Nana mengangguk, tersenyum canggung ketika Abian menyuruhnya untuk segera masuk. Namun nyatanya Nana masih mematung sambil menatap ragu mobil Ferrari di hadapannya. Digenggamnya kedua tali tas hitam itu kuat-kuat, berharap bisa mengurangi kegugupannya.
Tak bohong jika hatinya merasa sangat bahagia. Kapan lagi bisa pulang bersama dengan cowok idamannya selama ini? Namun saat ini, bayangan akan kecanggungannya bersama Abian nanti terus menghantui gadis itu.
Nana menarik napas sebentar. Memantapkan hatinya yang masih terus berdebar. Mendekat setelah menggeleng kecil beberapa kali untuk mengusir pikiran-pikiran negatifnya.
Hmm ... Aroma coffe seketika menyapa indera penciuman Nana tatkala pintu terbuka. Rasanya jauh lebih tenang, apalagi ketika senyuman dari seseorang di dalam menyambutnya hangat. Dalam sekejap, bayangan aneh di kepala Nana lenyap begitu saja.
Gadis itu duduk diam memangku kedua tangannya. Nana menyapukan bola matanya tanpa menggerakkan kepala. Seketika ia dibuat takjub dengan fasilitas mobil yang ia tumpangi kali ini. Jauh lebih mewah daripada mobil pura-puranya dulu.

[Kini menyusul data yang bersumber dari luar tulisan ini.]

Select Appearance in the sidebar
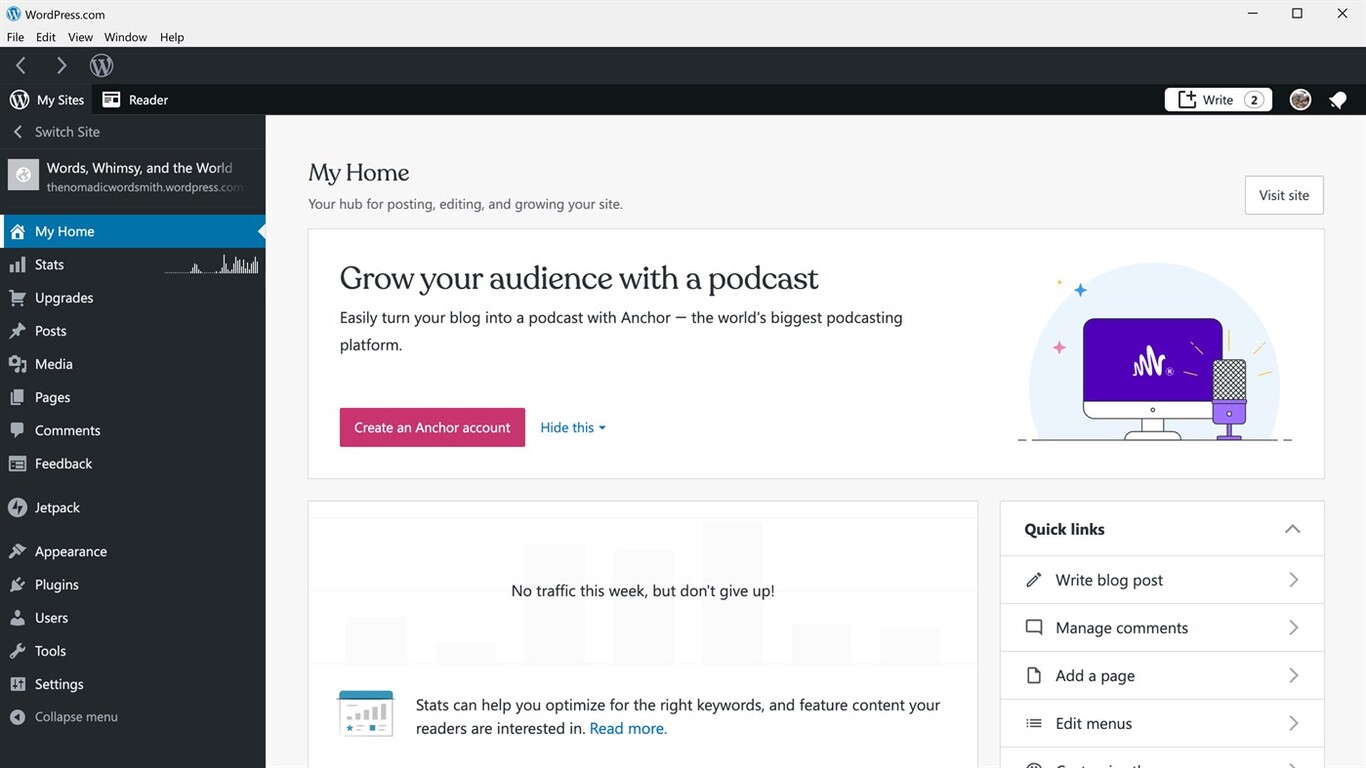1366x768 pixels. click(71, 550)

Beberapa detik Nana kembali dari ketakjubannya. Ia merasa aneh, kenapa Abian hanya menyalakan mesin mobil tanpa ada niatan untuk menjalankannya? Padahal ia sudah duduk cukup lama di sana. Apa yang cowok itu tunggu?
Akhirnya Nana memberanikan diri untuk menoleh ke kanan. Hendak bertanya namun terurungkan karena Abian menunjuk sabuk pengaman yang sudah menyilang di dada cowok itu.
"Pakai dulu," titahnya.
Beberapa detik Nana terdiam, mencerna. Hingga ia tersadar, yang ditunggu adalah dirinya.

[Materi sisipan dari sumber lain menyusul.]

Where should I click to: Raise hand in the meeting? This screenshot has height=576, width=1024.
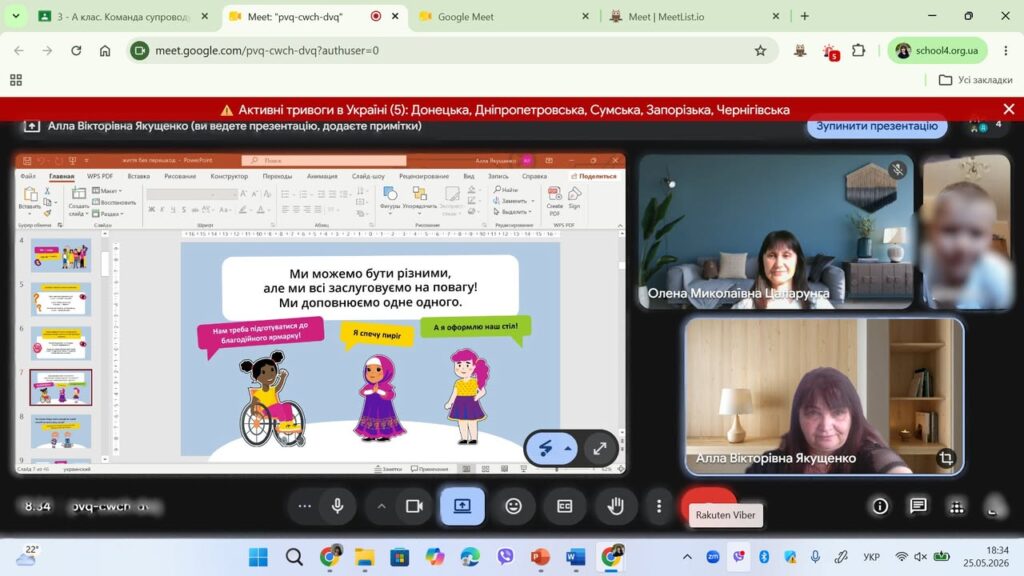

Ah Nana tidak terbiasa dengan hal seperti ini. Gadis itu tersenyum kaku lantas bergerak gusar segera mengenakan seatbelt. Namun karena gerogi tingkat akut, nampaknya Nana tidak bisa bergerak tepat. Ya, ia kesusahan.
Di sampingnya, Abian terkekeh kecil. Sedetiknya tanpa sepengetahuan Nana, Abian melepas kembali seatbelt di tubuhnya lantas mencondong ke jok gadis itu.
"Gue bantu."
Bersamaan dengan suara itu, Nana terkejut mendapati tangan besar berkulit cerah yang sudah berada di sebelah tangannya membantunya mengenakan seatbelt.
Sontak Nana menoleh, seketika napasnya tercekat, bola matanya melebar. Ketika sebelah wajah Abian sedikit lagi menempel di hidung mungilnya. Membuat Nana berusaha keras memundurkan kepalanya meski sudah mentok.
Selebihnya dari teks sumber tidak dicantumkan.